▶ WHAT IS REQUIRED: For this exercise, restate word for word only the lines from the first line of the data to the line containing "This screenshot has height=524, width=556.".

----- LISTED RECORDS -----

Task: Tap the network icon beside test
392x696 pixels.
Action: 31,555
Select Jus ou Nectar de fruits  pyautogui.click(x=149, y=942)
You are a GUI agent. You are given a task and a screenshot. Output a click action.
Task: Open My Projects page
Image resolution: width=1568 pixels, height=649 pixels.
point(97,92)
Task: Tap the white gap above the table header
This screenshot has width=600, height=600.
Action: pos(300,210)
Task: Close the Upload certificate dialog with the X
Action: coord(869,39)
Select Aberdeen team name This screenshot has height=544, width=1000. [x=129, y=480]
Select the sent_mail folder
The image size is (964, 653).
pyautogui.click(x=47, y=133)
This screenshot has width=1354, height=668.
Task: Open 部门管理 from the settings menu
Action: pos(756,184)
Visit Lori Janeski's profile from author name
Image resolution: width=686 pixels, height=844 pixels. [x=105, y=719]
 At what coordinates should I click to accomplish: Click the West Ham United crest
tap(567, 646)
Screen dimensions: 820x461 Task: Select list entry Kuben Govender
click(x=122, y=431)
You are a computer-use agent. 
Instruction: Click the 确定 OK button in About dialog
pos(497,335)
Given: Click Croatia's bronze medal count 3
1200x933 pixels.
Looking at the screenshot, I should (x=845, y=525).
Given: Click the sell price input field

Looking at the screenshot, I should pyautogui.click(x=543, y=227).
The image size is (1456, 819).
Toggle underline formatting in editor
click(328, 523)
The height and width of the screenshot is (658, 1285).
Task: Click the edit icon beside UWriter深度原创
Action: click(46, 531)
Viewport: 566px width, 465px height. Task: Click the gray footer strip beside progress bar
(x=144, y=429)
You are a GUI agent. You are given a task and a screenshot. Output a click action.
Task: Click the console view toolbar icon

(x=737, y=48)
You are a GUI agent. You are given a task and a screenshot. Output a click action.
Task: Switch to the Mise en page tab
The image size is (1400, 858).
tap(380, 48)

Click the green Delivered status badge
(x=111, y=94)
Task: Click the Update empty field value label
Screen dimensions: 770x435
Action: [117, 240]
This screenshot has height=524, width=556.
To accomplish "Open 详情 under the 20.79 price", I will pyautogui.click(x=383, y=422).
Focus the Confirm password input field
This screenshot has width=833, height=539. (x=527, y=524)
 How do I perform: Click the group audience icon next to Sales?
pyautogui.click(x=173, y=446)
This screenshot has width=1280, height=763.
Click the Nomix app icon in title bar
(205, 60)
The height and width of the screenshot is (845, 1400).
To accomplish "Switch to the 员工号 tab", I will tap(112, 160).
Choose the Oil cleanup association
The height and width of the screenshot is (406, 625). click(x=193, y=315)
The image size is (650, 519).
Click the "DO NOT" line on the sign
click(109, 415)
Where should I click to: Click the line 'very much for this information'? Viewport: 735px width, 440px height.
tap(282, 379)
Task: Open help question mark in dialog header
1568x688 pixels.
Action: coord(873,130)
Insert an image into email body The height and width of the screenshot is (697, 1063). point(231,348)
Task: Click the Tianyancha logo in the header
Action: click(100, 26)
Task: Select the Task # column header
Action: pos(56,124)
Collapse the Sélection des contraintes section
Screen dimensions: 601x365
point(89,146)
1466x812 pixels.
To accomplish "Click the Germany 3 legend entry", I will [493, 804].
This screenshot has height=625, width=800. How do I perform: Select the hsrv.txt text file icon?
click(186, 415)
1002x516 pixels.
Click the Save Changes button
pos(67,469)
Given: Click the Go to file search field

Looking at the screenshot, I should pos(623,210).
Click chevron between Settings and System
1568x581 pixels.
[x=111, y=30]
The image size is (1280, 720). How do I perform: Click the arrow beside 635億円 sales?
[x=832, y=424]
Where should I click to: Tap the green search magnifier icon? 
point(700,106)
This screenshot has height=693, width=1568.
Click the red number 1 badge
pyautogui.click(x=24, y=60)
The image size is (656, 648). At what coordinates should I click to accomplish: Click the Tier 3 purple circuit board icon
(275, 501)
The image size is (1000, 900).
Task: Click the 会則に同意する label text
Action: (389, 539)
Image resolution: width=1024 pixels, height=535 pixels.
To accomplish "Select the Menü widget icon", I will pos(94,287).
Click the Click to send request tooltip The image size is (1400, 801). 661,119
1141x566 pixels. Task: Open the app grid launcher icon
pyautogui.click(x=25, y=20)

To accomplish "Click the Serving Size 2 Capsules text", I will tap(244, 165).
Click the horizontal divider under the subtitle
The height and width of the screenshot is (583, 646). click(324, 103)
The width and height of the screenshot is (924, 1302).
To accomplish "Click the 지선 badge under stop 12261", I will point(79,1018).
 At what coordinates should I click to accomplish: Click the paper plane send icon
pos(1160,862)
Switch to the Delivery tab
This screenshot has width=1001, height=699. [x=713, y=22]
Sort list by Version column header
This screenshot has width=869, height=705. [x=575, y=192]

-----

▶ SOLUTION:
Task: Tap the network icon beside test
392x696 pixels.
Action: 31,555
Select Jus ou Nectar de fruits  pyautogui.click(x=149, y=942)
You are a GUI agent. You are given a task and a screenshot. Output a click action.
Task: Open My Projects page
Image resolution: width=1568 pixels, height=649 pixels.
point(97,92)
Task: Tap the white gap above the table header
This screenshot has width=600, height=600.
Action: pos(300,210)
Task: Close the Upload certificate dialog with the X
Action: coord(869,39)
Select Aberdeen team name This screenshot has height=544, width=1000. [x=129, y=480]
Select the sent_mail folder
The image size is (964, 653).
pyautogui.click(x=47, y=133)
This screenshot has width=1354, height=668.
Task: Open 部门管理 from the settings menu
Action: pos(756,184)
Visit Lori Janeski's profile from author name
Image resolution: width=686 pixels, height=844 pixels. [x=105, y=719]
 At what coordinates should I click to accomplish: Click the West Ham United crest
tap(567, 646)
Screen dimensions: 820x461 Task: Select list entry Kuben Govender
click(x=122, y=431)
You are a computer-use agent. 
Instruction: Click the 确定 OK button in About dialog
pos(497,335)
Given: Click Croatia's bronze medal count 3
1200x933 pixels.
Looking at the screenshot, I should (x=845, y=525).
Given: Click the sell price input field

Looking at the screenshot, I should pyautogui.click(x=543, y=227).
The image size is (1456, 819).
Toggle underline formatting in editor
click(328, 523)
The height and width of the screenshot is (658, 1285).
Task: Click the edit icon beside UWriter深度原创
Action: click(46, 531)
Viewport: 566px width, 465px height. Task: Click the gray footer strip beside progress bar
(x=144, y=429)
You are a GUI agent. You are given a task and a screenshot. Output a click action.
Task: Click the console view toolbar icon

(x=737, y=48)
You are a GUI agent. You are given a task and a screenshot. Output a click action.
Task: Switch to the Mise en page tab
The image size is (1400, 858).
tap(380, 48)

Click the green Delivered status badge
(x=111, y=94)
Task: Click the Update empty field value label
Screen dimensions: 770x435
Action: [117, 240]
This screenshot has height=524, width=556.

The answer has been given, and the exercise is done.